The present analysis of the @-Registry also evaluated biopsy outcome according to PSA nadir sub-group. A significantly higher negative biopsy rate was reported for the lowest PSA nadir group (≤0.2 ng/mL) than for PSA nadir groups of 0.21–0.5, 0.51–1.0 and >1 ng/mL (P < 0.001). Poissonier et al.  reported on a study of 227 patients treated with the Ablatherm HIFU device, with treatment failure defined as any positive biopsy or a PSA level >1 ng/mL with three consecutive rises . Patients with significantly rising PSA levels received adjuvant treatment; however, of the 28 patients in this category, nine (32%) had negative biopsies. The authors would like to suggest that biopsy findings alone should not be used as a criterion for treatment failure.

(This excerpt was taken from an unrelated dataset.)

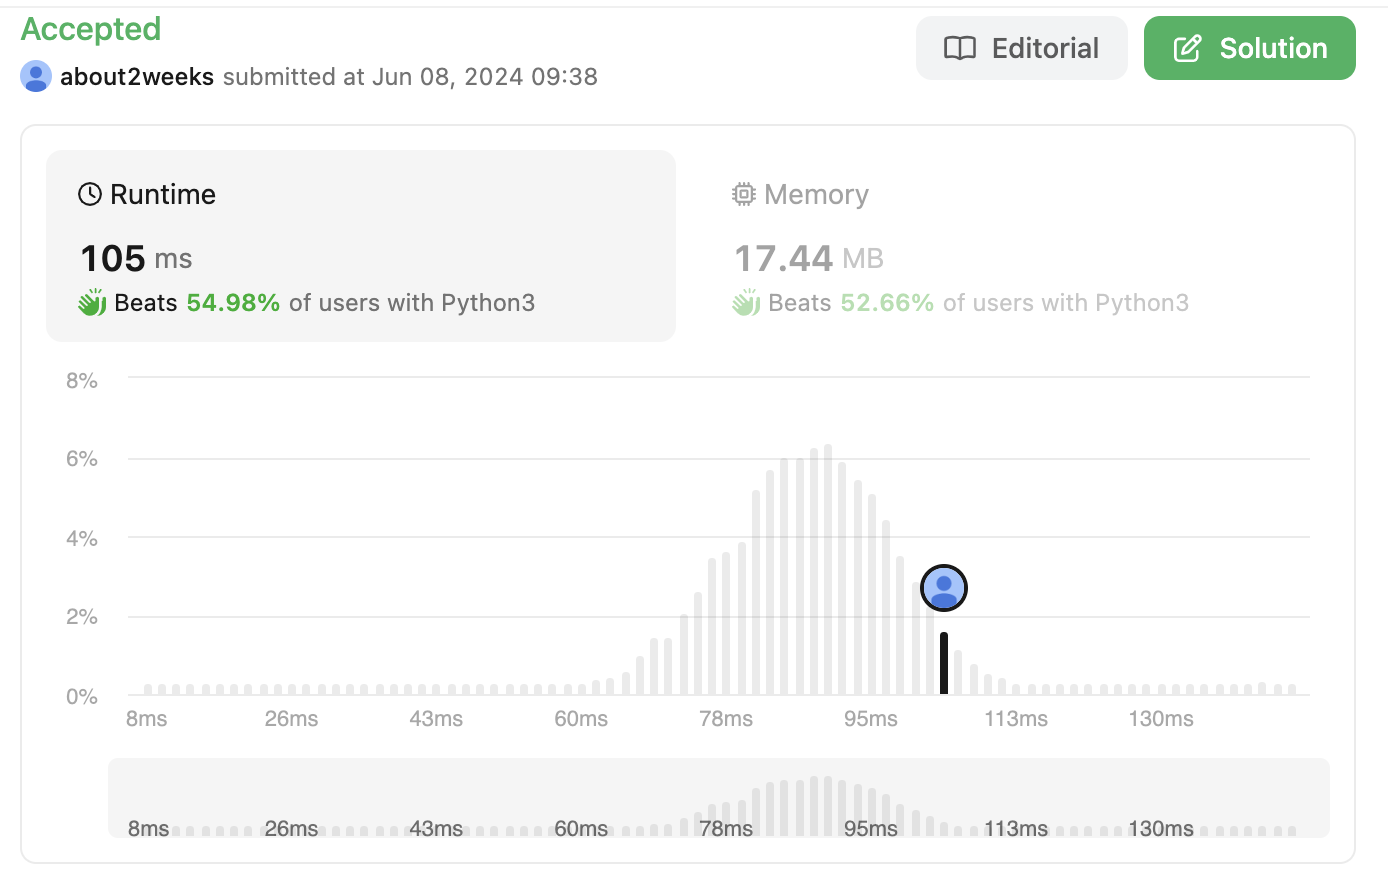This screenshot has width=1388, height=870.
Task: Open the Editorial button
Action: click(x=1021, y=48)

The patient baseline data in the present study show similar variables among the four different PSA nadir groups, except for baseline PSA, prostate volume and rate of TURP before HIFU. Patient selection is of paramount importance to achieve a post-treatment PSA nadir <0.2 ng/mL and excellent oncological outcome. Of the variables, the only one that can be manipulated is the prostate size and anterior-posterior distance through the use of pre-HIFU TURP for downsizing of the gland. The shrinkage effect can be even more extended by separating TURP and HIFU by an interval of some weeks . The concept of TURP before HIFU was established by Vallancien in 2004 . It could be shown that it furthermore reduces catheterization time and improves urinary status without increased morbidity. The findings in the present study support the recommendation to include TURP into the HIFU treatment concept.
Registry data aim to assess the real-life situation of a therapy. Although this is valid in the present study, there are limitations to using such data, as they are highly dependent on the way the registry has been set up . At best the data might be an accurate record of outcome at one or more sites, but they can be subject to variations in practice and are limited in value when making comparisons with other studies.

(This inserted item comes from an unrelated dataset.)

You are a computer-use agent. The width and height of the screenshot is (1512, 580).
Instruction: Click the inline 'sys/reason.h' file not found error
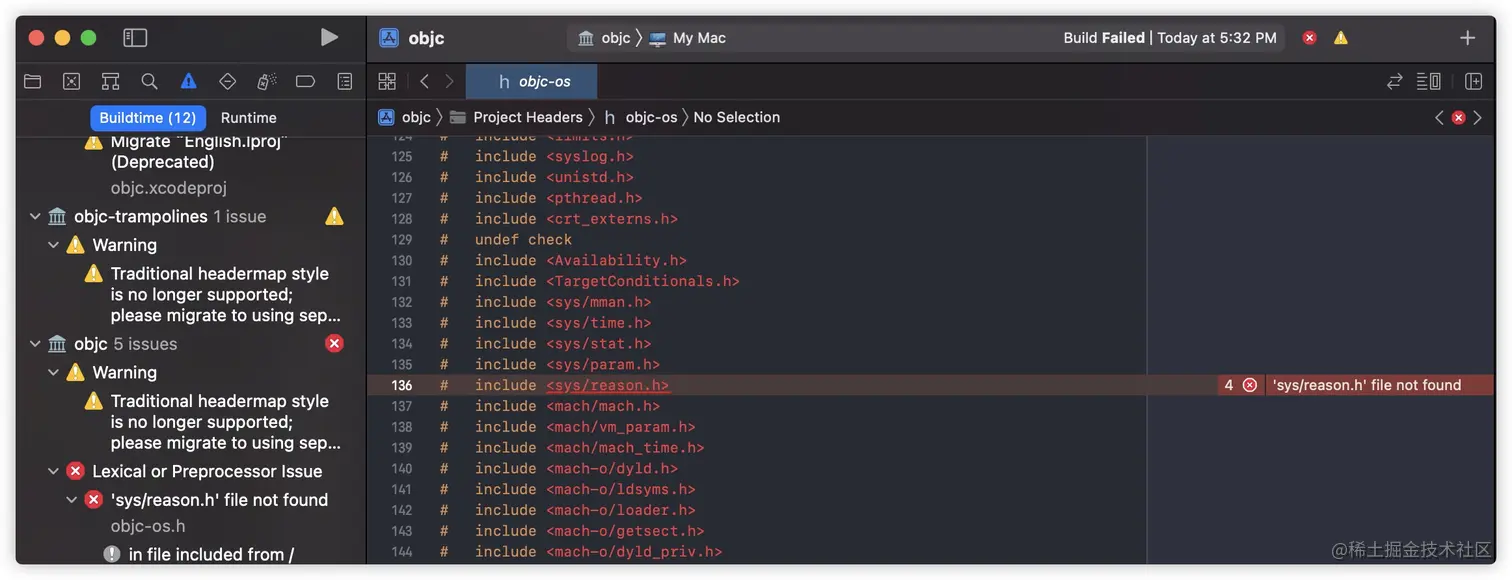tap(1365, 386)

In conclusion, the present multicentre analysis confirms that PSA nadir after HIFU predicted biochemical DFSR in a statistically significant manner. Excellent oncological outcome was obtained for 84–94% of patients if a PSA nadir ≤0.2 ng/mL was reached, and for 64–66% of patients if a PSA nadir ≤0.5 ng/mL was reached. The @-Registry represents that largest study with the longest follow-up in this field and this analysis of patients included in the registry confirms that PSA nadir is a reliable indicator of success of HIFU that can easily be used in daily clinical practice.
CONFLICT OF INTEREST
None declared. Source of Funding: supported by an unrestricted educational grant from EDAP.